Make it clear! Add as much information into the subject line as you can to make it relevant to the person reading it. The subject line of “FWD: RE: RE: RE: FYI” is going to be at the bottom of my list to read! If you want a response ask for it! Jack is really good at doing this and I appreciate the informational emails he has sent me where he notes ‘No response needed”. I am not left to wonder if he wanted a reply or not. This is especially important on an email thread. Many times the content of the email no longer matches the subject line leading to confusion. If you are sending an informational email just add FYI (For your information) to the beginning. Time won’t be wasted trying to figure out if you need to read the whole email or not.

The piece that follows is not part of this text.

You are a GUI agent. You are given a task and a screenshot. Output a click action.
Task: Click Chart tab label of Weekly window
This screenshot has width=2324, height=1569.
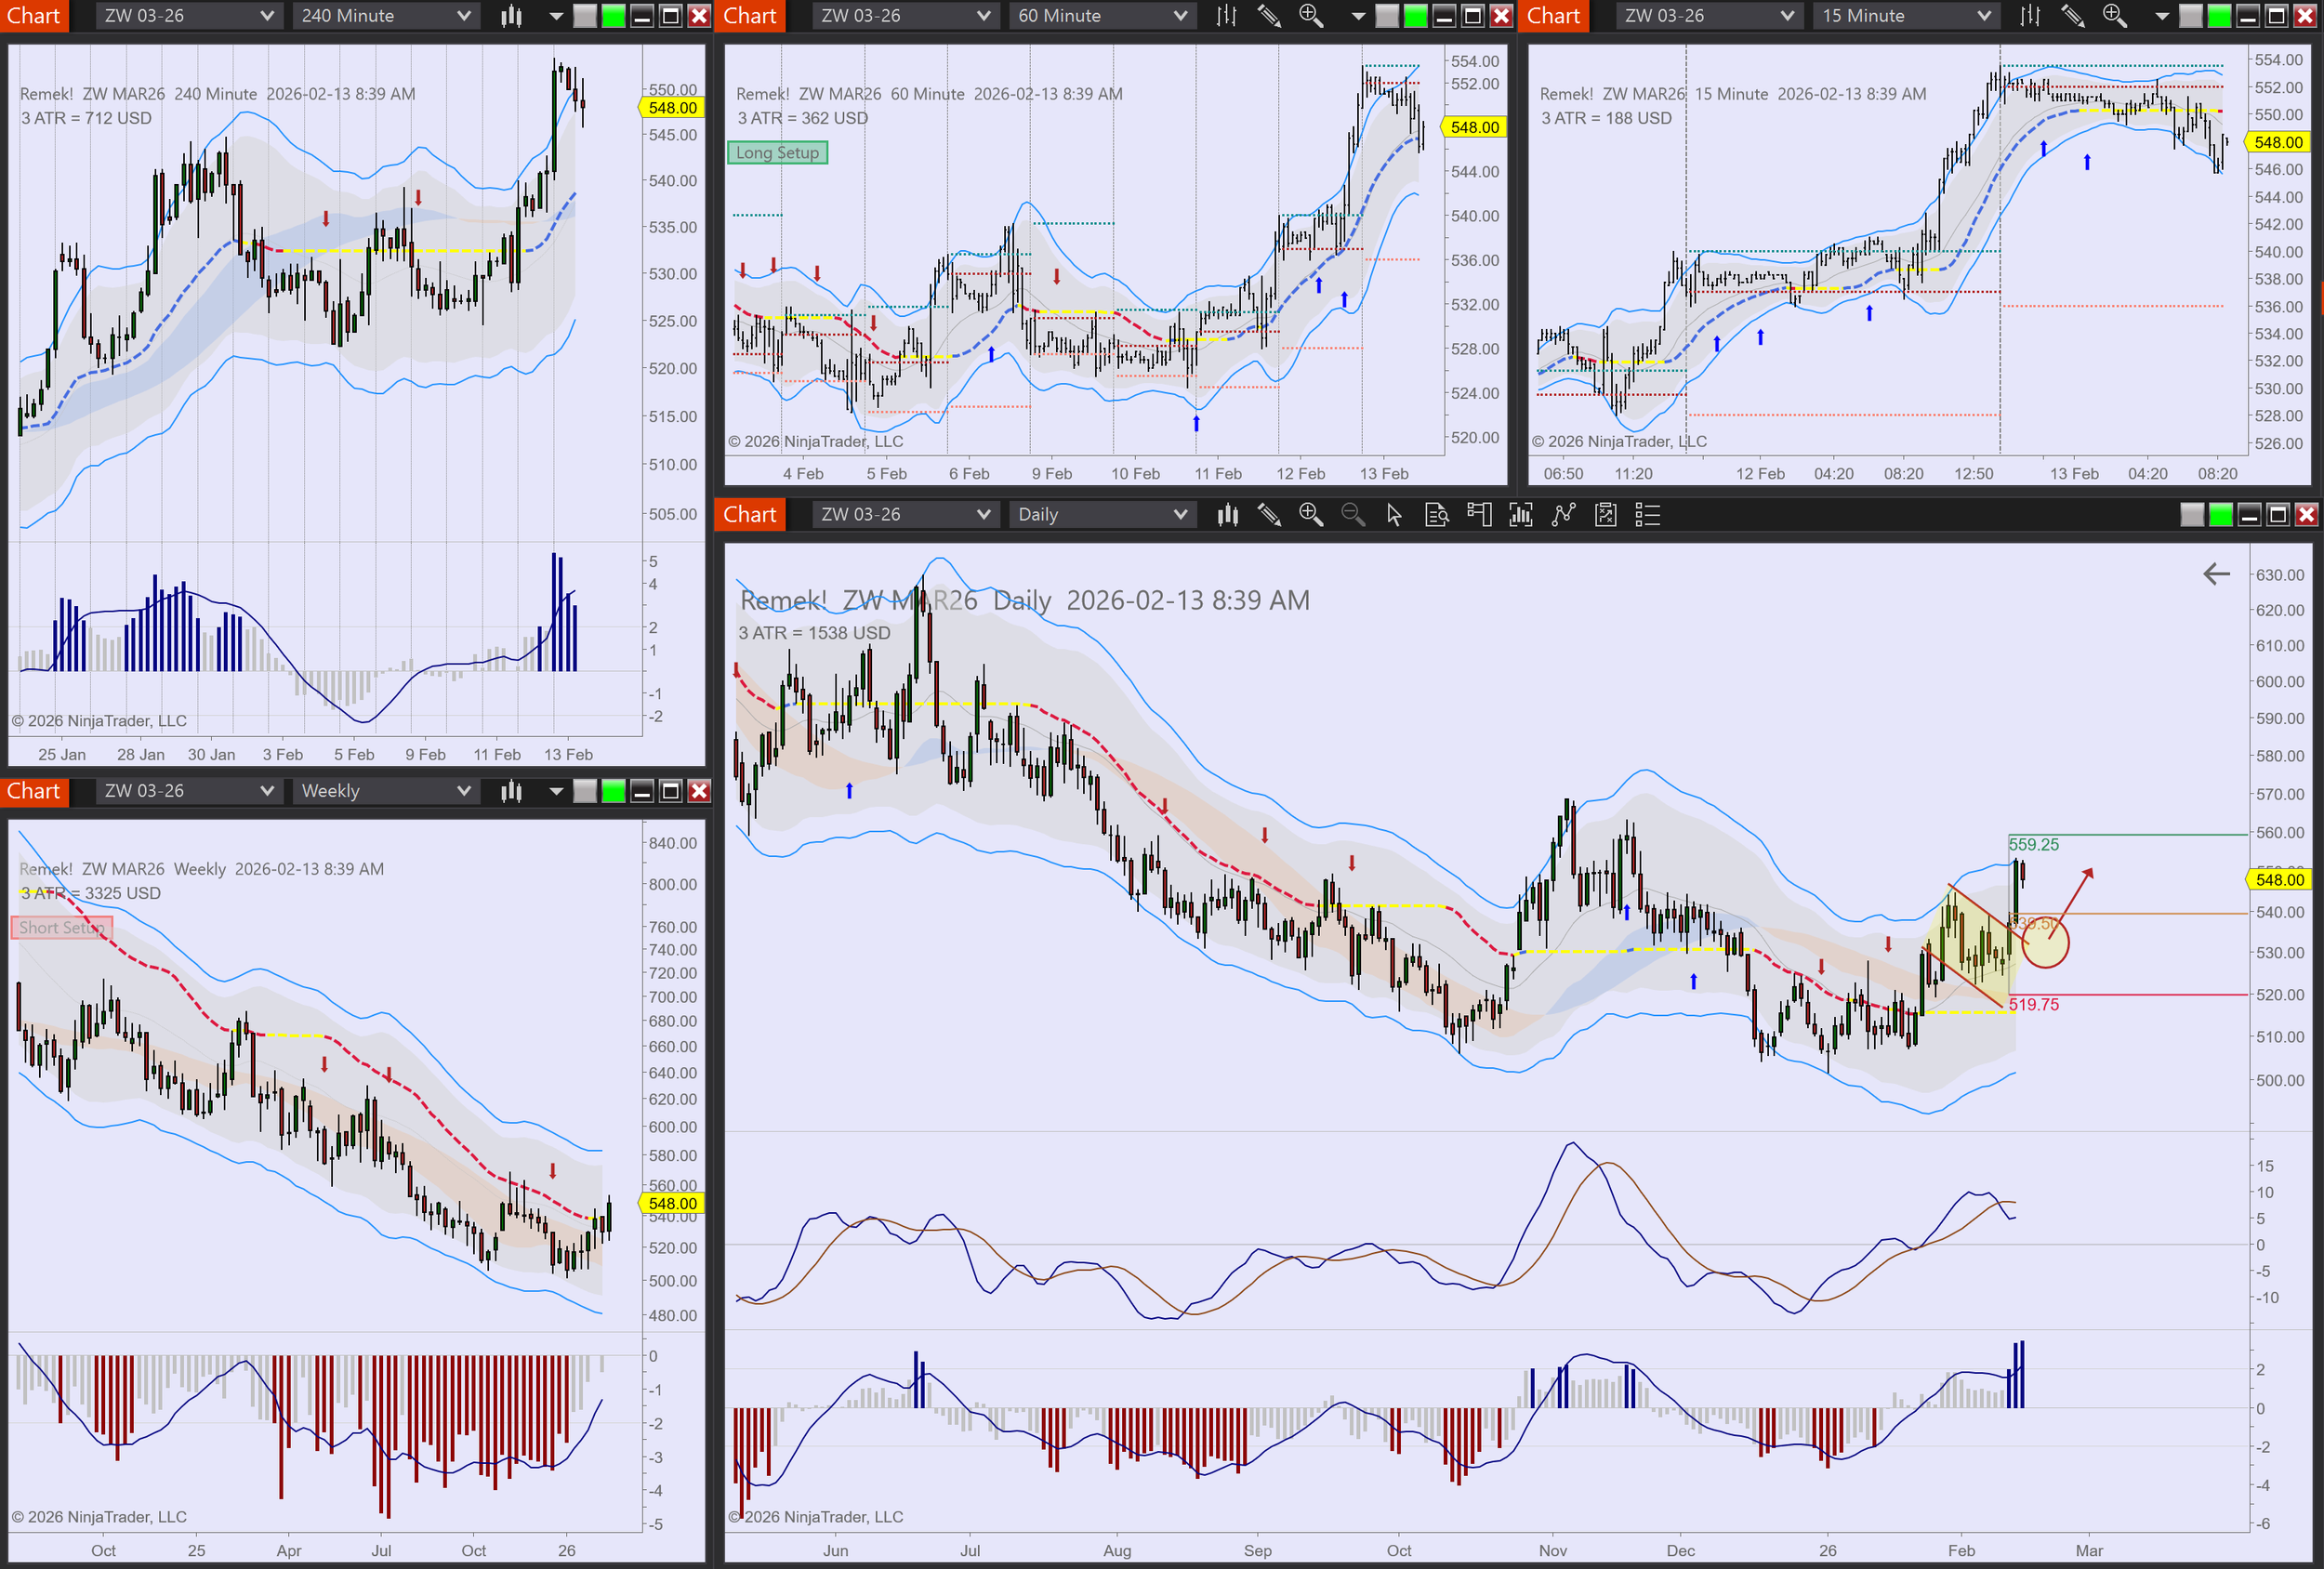33,791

Don’t assume! How many times have you gotten an email that assumes you know the context? Taking a couple extra minutes to write down the context will save a lot of frustration and most likely a couple of extra emails getting clarification. I know that you aren’t supposed to use emoticons in an email, but remember that your tone of voice, and facial expressions don’t come through in an email. This is a hard one for me because of my personal sense of humor (at least that is what I call it). Remember that the person reading your email is only reading the words not your intent. At the same time, Assume Positive Intent (Fundamental #20)! How many time have people gotten worked up because of what they think someone is saying in an email. When in doubt, Ask.
Give as much information as possible! One of the biggest problems I face in emails is a reference to something else that I have to look up to be able to respond to. Don’t send someone an email asking them for feedback on Ticket #22345 – Send them the relevant information on that ticket that requires the response. Otherwise you are asking someone else to go do research that you should already have at your fingertips! Copy and paste is your friend. You are much more likely to get a clear and accurate response if you include all of the information in the email body. The same is true for a long thread. Restate what is important, don’t rely on someone to scroll through a 10 page email thread to deduce the relevant information.

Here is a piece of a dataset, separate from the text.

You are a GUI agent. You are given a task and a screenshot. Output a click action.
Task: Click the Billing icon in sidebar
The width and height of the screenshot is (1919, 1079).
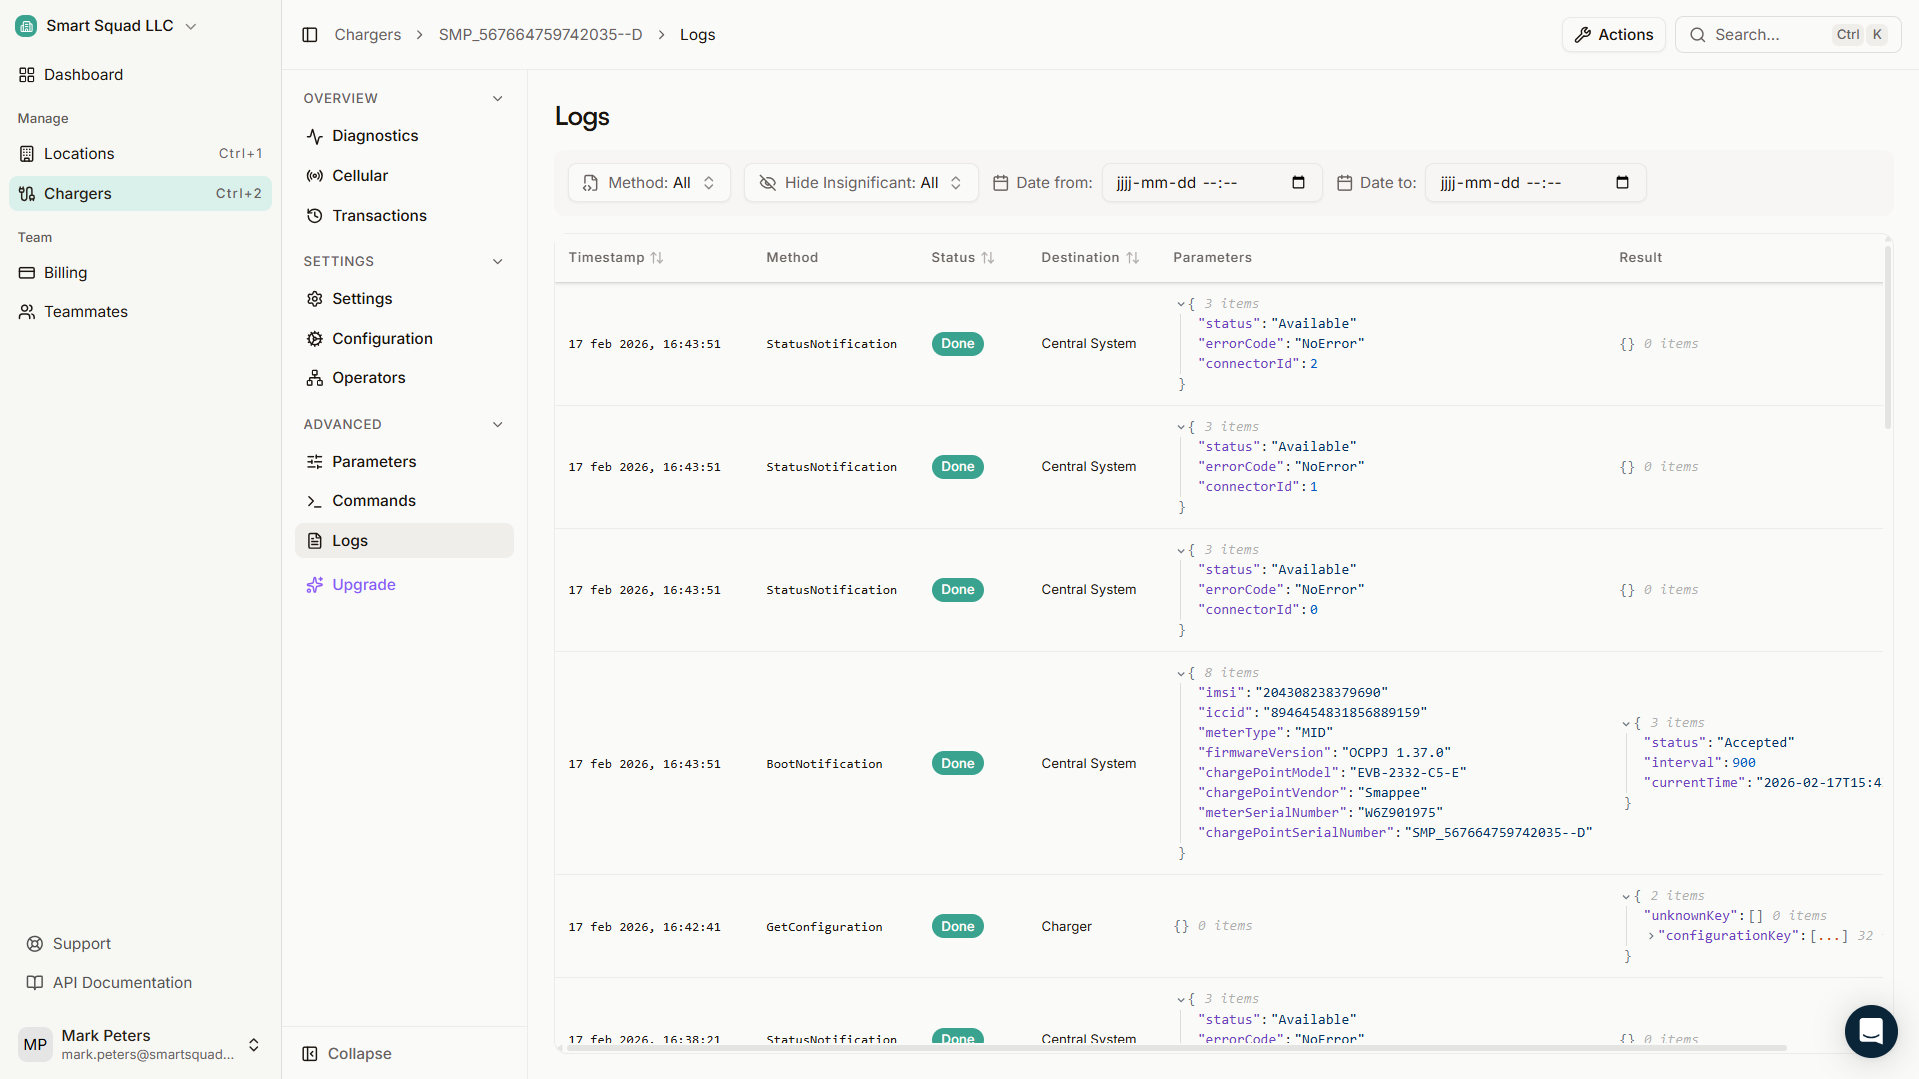[26, 272]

Use the right medium! I think this is one of the more difficult ones. We tend to rely on email and sometimes hide behind email. I’ve had an unofficial 2 email rule in ConnectSMART. This is especially true when dealing with customers. If you have a back and forth twice with a customer via email and you don’t have a resolution you need to offer the option to have a conversation. Many times a five minute conversation can save you days of email back and forth. Don’t be afraid to pick up the phone and discuss. You can then summarize the conversation back in an email for tracking purposes. There are a lot of tools and other ways to share information that don’t include email. Again, think of your audience. What is the best way to communicate with them, not how is it easiest for you to communicate? This requires us to get outside of ourselves and our own comfort zones to think about the quality of information being communicated not the expediency.
Finally, don’t be afraid to over communicate. As the fundamental says “When in doubt, share more”. As long as you are following these tips to make sure it is effective and not causing the recipient unnecessary work to try to figure out the relevance you will never go wrong in over communicating. It is better to have more information than be missing a critical component.